Cellular ultrastructure in benthic foraminifera: general observations and focus on kleptoplasts.

Research of the past few decades has revealed a great variability of metabolisms (e.g. adaptation to different microhabitats, feeding strategies, symbiosis, survival to stressful conditions) among benthic foraminiferal species. This metabolic variety is reflected in the cell by a great diversity of organelles, cellular organization and organelle associations. Despite the large number of publications examining the foraminiferal ultrastructure with transmission electron microscopy (TEM), only a fraction of the observed organelles have been identified. To gather all the knowledge about benthic foraminifera ultrastructure, an atlas based on existing literature and new observations of rotalid foraminifera was developed, as a part of a special issue entitled “Benthic Foraminiferal Ultrastructure Studies” (Marine Micropaleontology).

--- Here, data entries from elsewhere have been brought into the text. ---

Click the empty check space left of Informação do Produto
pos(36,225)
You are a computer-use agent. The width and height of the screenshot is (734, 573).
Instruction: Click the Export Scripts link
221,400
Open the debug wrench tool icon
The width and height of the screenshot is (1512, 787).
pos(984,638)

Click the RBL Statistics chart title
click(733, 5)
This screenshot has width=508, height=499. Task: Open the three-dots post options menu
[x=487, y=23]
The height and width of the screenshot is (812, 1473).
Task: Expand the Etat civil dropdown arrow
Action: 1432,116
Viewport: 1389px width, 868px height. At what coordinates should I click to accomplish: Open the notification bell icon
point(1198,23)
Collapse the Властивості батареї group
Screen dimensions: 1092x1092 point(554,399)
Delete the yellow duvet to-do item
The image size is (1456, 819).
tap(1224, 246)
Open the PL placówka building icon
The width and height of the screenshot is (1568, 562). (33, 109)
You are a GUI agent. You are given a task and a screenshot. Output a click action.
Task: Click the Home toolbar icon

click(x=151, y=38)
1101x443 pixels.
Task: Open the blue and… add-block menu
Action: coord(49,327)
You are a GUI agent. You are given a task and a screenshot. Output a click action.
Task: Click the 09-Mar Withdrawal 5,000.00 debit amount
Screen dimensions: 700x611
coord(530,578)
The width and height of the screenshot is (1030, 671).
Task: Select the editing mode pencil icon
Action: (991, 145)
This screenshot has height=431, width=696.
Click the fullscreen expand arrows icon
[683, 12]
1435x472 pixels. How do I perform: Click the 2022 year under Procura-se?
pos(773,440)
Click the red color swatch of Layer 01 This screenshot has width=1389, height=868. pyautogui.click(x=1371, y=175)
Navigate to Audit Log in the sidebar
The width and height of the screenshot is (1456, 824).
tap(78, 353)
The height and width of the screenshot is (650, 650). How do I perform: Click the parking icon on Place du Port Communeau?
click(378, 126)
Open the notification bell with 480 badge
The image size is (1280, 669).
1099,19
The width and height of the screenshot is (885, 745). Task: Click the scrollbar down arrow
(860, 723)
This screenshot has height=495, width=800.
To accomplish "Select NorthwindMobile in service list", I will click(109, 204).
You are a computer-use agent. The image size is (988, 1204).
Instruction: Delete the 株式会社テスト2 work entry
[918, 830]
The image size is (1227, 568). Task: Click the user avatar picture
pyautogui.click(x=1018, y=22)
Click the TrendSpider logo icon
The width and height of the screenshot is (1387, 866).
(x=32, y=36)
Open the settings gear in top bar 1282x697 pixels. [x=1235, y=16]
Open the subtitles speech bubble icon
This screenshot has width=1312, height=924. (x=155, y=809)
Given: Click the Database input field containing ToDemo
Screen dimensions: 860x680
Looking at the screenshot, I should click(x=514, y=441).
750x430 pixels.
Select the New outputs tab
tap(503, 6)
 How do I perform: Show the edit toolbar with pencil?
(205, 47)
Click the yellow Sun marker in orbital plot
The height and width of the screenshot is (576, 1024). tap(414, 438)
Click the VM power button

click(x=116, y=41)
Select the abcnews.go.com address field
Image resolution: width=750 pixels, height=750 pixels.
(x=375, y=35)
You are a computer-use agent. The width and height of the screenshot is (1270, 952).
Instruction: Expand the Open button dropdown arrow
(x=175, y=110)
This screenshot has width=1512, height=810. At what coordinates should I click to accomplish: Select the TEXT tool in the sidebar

Among other studies, this special issue provides a key to recognize the main organelles encountered in all examined benthic foraminiferal species, with known (e.g., nuclei, mitochondria, Golgi apparatus, endoplasmic reticulum, peroxisomes) or unknown functions (e.g., electron-opaque bodies, fibrillar vesicles). Cellular ultrastructure via TEM is a good way to obtain insights into physiology. Indeed, there are examples in the literature where ultrastructural observation led to hypotheses about foraminiferal metabolism, such as a specific distribution of mitochondria in response to hypoxia, vacuolization thought to play a role in denitrification, or endosymbionts providing an alternative metabolic pathway to their host. Another example of how TEM observations of the cell has proven a good tool to obtain insights into foraminiferal metabolism is kleptoplasty (i.e., the ability from some foraminiferal species to actively sequester chloroplasts stolen from microalgae within their endoplasm). Seven species of benthic foraminifera inhabiting photic zones were imaged using TEM to ascertain attributes of their kleptoplasts. Results show that there are differences in the way the investigated species organize their kleptoplasts within their endoplasm. This suggests behavioral strategies to expose and/or protect the kleptoplasts to/from light and/or to favor gas and/or nutrient exchange with their surrounding habitats. Also, different species had kleptoplasts in variable states of preservation/digestion, suggesting that some species are more efficient at kleptoplasty than others, as confirmed by complementary techniques.